“你坐牢。我今天的事传出去以后,我确实会失去所有。”
她顿了顿。
“那我大不了放弃现在的一切,转学去国外重新开始。”
她的目光重新落回他脸上,那双泪光未灭的眼睛里,终于浮现出一丝他熟悉的东西——不是恐惧,不是愤怒,是那种在图书馆里分析风险收益比时的冷静。
“我们双输。”
三个字。
轻飘飘的,像一片落在水面上的叶子。
但小李听出了那三个字底下的重量——她不是在威胁他,她是在告诉他一个事实:如果你不答应,我会亲手把这一切毁掉,包括我自己。
她宁愿毁掉自己,也不愿在不答应的条件下被他占有。
那不是威胁,是遗书。
画室里安静得可怕。
小李看着她,泪水模糊了视线。
他看见她被捆住的手腕上,丝袜的纤维已经勒出了红痕。
他看见她凌乱的礼服下,胸口剧烈地起伏着,每一次呼吸都像是在与什么看不见的东西搏斗。
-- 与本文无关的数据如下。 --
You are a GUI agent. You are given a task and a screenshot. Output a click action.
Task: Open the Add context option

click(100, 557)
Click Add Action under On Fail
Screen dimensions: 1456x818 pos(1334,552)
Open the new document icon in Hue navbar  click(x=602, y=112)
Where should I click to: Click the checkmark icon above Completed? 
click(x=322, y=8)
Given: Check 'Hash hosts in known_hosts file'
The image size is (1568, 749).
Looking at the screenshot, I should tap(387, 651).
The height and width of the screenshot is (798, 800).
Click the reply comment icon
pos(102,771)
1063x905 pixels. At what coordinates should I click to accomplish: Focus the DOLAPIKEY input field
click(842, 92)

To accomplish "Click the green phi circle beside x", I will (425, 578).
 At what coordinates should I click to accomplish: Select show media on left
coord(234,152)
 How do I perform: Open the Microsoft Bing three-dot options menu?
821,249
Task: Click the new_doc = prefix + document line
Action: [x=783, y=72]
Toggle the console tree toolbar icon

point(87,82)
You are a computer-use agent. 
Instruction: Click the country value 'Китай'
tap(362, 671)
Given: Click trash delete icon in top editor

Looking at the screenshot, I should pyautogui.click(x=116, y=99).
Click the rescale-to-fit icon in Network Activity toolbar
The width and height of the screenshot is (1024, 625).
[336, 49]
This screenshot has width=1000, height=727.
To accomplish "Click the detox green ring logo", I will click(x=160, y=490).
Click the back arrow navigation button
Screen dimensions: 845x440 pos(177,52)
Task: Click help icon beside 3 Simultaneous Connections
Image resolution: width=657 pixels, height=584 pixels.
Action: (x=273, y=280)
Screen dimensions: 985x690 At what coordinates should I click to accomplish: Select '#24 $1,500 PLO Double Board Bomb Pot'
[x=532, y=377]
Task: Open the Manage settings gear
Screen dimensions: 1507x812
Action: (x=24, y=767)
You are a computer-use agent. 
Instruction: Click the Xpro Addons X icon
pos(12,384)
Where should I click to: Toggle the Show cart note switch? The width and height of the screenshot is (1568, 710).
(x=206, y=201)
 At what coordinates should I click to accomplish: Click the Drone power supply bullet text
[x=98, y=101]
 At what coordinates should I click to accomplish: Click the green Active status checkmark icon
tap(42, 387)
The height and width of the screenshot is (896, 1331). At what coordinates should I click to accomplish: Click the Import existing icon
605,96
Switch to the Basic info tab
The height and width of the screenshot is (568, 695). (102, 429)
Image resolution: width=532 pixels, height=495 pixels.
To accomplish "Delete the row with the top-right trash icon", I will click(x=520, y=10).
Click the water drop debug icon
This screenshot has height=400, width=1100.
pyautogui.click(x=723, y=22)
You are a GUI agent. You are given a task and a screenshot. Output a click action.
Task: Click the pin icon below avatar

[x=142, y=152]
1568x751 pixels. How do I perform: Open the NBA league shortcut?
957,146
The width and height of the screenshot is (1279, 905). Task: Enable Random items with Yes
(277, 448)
他看见她的嘴唇干裂,有一道细细的血痕,是之前被内裤塞住嘴时咬破的。
他看见她的眼睛。
那双眼睛里没有恨。
那是最让他崩溃的——她应该恨他。她有无数个理由恨他。但她没有。她只是看着他,用那种近乎残忍的清醒,等他做出选择。
“我答应。”
他的声音从喉咙里挤出来,破碎的、含混的,像一块被碾碎的石头。
“学姐,我答应……”
他说第二遍的时候,眼泪又涌了出来。
他低下头,额头抵在她被捆住的手腕旁,肩膀剧烈地颤抖着,像一条终于等到主人指令的狗——不是因为高兴,是因为他终于不用再独自承受那个疯狂的、失控的自己了。
她给了他规则。
规则就是笼子。
笼子是囚禁,但也是保护。
“我答应……学姐……我什么都答应……”
他的声音越来越小,最后变成了含混的呜咽,闷在她手腕旁的沙发皮面上,像一只被雨淋透的、终于找到屋檐的流浪狗。
欣怡没有说话。
她只是闭上了眼,感觉到他额头抵在她手腕旁的温度——滚烫的、潮湿的、属于一个被欲望和恐惧同时撕碎的男人的温度。
她的手腕还在痛。丝袜的纤维嵌进皮肉,每一次脉搏的跳动都带来火辣辣的刺痛。
但她没有动。
因为她知道,从这一刻起,规则已经建立了。
接下来,就看她能不能在规则里活下来。